I bought my first electric guitar in 1962, at the age of 14. It had no brand name, not even a Sears-Roebuck or Montgomery Ward house brand. It was made of poplar, including the neck and fingerboard, and painted an ugly shade of yellow-green. I refinished it with a cherry-red sunburst, shading to a walnut brown on the back and edges and re-strung it. That guitar served for me to learn the differences between playing an electric guitar and playing the Silvertone arch-top acoustic that I had used up to then.
I bought the guitar and an amp for less than half the going price of a Silvertone "starter" electric guitar. The amp's maker was as anonymous as the guitar's maker. The amp itself certainly dated back to the early 1950s, or perhaps even the 1940s, because the tubes were all loctals. If memory serves, it used a 7F7 high-mu twin triode, a 7A5 beam power tube, and a 5Y3GT rectifier. The circuit was similar to that of an early Fender Princeton (Figure 1), except for the tube complement.
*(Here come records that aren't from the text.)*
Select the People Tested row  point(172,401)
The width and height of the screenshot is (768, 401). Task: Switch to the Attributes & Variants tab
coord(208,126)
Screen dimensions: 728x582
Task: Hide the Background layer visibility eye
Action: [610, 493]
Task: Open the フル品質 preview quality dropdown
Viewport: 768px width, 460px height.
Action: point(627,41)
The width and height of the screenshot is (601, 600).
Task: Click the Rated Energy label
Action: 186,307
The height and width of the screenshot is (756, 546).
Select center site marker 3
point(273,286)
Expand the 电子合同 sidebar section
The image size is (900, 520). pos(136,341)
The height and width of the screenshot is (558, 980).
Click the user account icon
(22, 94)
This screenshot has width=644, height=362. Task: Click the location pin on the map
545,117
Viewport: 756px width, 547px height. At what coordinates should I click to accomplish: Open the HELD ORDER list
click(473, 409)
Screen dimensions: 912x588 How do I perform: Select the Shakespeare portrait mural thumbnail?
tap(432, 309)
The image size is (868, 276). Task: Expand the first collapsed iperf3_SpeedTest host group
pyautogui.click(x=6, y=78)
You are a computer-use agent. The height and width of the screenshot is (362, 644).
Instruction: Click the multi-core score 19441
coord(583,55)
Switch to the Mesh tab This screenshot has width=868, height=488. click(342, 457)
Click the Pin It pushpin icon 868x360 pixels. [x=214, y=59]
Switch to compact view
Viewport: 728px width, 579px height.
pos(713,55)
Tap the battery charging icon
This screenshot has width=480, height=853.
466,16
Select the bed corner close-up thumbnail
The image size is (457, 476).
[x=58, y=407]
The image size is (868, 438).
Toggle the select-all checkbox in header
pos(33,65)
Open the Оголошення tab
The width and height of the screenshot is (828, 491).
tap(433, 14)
Maximum output power from a single-ended 7A5 was about 3.3W, which in this case fed an 8" Magnavox speaker. It had one channel, one volume control, and a tone control. No tremolo or reverb. And one other prominent characteristic: hum-lots of hum.
At that point, I had studied Supreme Publications' Radio Servicing Course Book and Van Valkenburg, Nooger, and Neville's five-volume Basic Electronics course commissioned by the US Navy, so I thought that by rewiring the low-level signal path, twisting the filament leads, and adding a hum-balance potentiometer to the filament supply, I could eliminate the hum. Not so: I had yet to learn about common grounding impedance, often mis-called "ground loops," caused in the case of this amp by randomly soldering ground points to the chassis rather than using a single ground point located near the input jack. So I just tried to ignore the annoying hum for two years, until I could afford a better amp.